Hi @cbeprem, thanks for posting here. Could you share the debug level Filebeat log here please? Thanks! In order to turn on debug level logs, filebeat.yml needs to be changed to

logging.level: debug
output.elasticsearch:
  hosts: ["http://:9200"]
  username: "elastic"
  password: ""
setup.kibana:
  host: "http://:5601"

I will try to reproduce this error on my AWS account as well.

The below is logs after changing the log to debug.

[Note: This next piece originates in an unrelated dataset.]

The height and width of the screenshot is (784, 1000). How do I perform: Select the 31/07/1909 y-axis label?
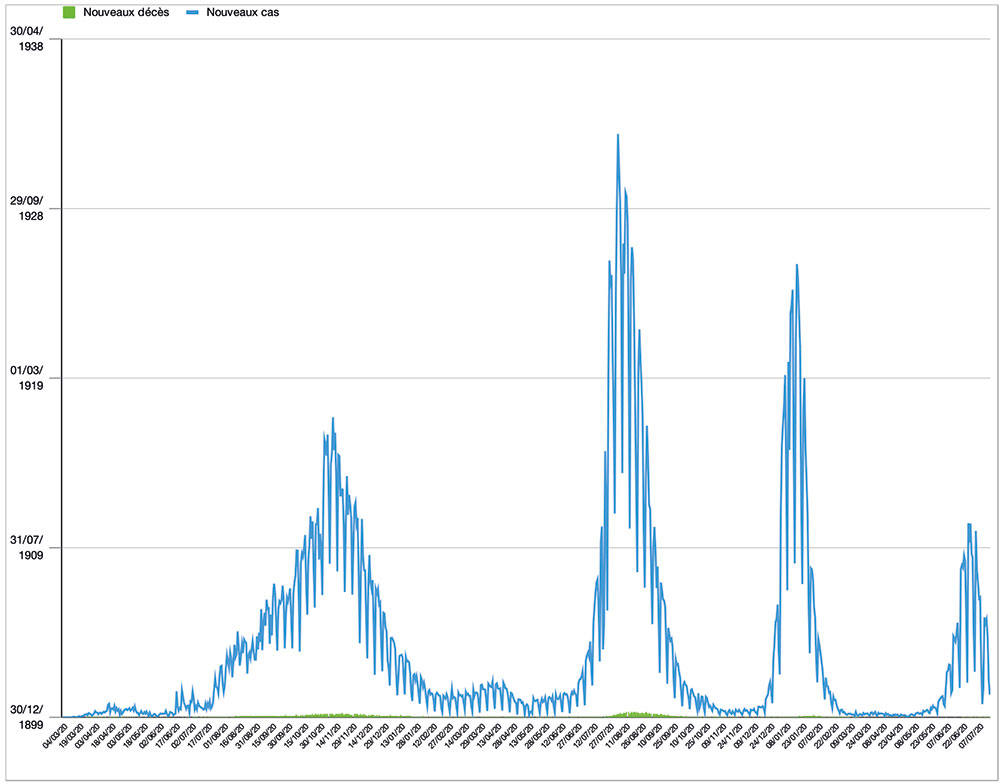[29, 547]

WARN [s3] s3/input.go:419 Cannot find s3 file
2020-05-02T17:18:39.246Z DEBUG [s3] s3/input.go:266 handleS3Objects succeed
2020-05-02T17:18:39.246Z DEBUG [s3] s3/input.go:287 Deleting message from SQS: 0xc0007ddab0
2020-05-02T17:18:39.277Z DEBUG [s3] s3/input.go:237 Processing 10 messages
2020-05-02T17:18:39.277Z DEBUG [s3] s3/input.go:257 handleSQSMessage succeed and returned 1 sets of S3 log info
2020-05-02T17:18:39.277Z DEBUG [s3] s3/input.go:257 handleSQSMessage succeed and returned 1 sets of S3 log info
2020-05-02T17:18:39.277Z DEBUG [s3] s3/input.go:257 handleSQSMessage succeed and returned 1 sets of S3 log info
2020-05-02T17:18:39.277Z DEBUG [s3] s3/input.go:257 handleSQSMessage succeed and returned 1 sets of S3 log info
2020-05-02T17:18:39.277Z DEBUG [s3] s3/input.go:257 handleSQSMessage succeed and returned 1 sets of S3 log info
2020-05-02T17:18:39.277Z DEBUG [s3] s3/input.go:257 handleSQSMessage succeed and returned 1 sets of S3 log info
2020-05-02T17:18:39.277Z DEBUG [s3] s3/input.go:257 handleSQSMessage succeed and returned 1 sets of S3 log info
2020-05-02T17:18:39.278Z DEBUG [s3] s3/input.go:257 handleSQSMessage succeed and returned 1 sets of S3 log info
2020-05-02T17:18:39.278Z DEBUG [s3] s3/input.go:257 handleSQSMessage succeed and returned 1 sets of S3 log info
2020-05-02T17:18:39.279Z DEBUG [s3] s3/input.go:257 handleSQSMessage succeed and returned 1 sets of S3 log info
2020-05-02T17:18:39.289Z WARN [s3] s3/input.go:419 Cannot find s3 file
2020-05-02T17:18:39.289Z DEBUG [s3] s3/input.go:266 handleS3Objects succeed
2020-05-02T17:18:39.289Z DEBUG [s3] s3/input.go:287 Deleting message from SQS: 0xc0007b88a0
2020-05-02T17:18:39.289Z WARN [s3] s3/input.go:419 Cannot find s3 file
2020-05-02T17:18:39.289Z DEBUG [s3] s3/input.go:266 handleS3Objects succeed
2020-05-02T17:18:39.289Z DEBUG [s3] s3/input.go:287 Deleting message from SQS: 0xc0007b86b0

this is when i tried to cancel the

s3/input.go:386 createEventsFromS3Info failed for logs/worker/source%3Dindex/year%3D2020/month%3D04/day%3D27/hour%3D14/worker_2505-simple-2020-04-27.log.log: GetObject request canceled: RequestCanceled: request context canceled

actually

the S3 prefix is
log/worker/source=index/year=2020/month=04/day=27/hour=14/worker_2505-simple-2020-04-27.log.log
but it is printing %3D for = .

Kindly help me .

Regards,
Prem.

any updates

Hi @cbeprem sorry for the late response. I was able to reproduce this problem in my AWS account and here is the fix: https://github.com/elastic/beats/pull/18370 Please feel free to test this PR or wait till the later release to include this bug fix.

Right now the workaround would be to avoid "=" in the folder name in S3 It will definitely avoid the encoding issue. Thank you!

This topic was automatically closed 28 days after the last reply. New replies are no longer allowed.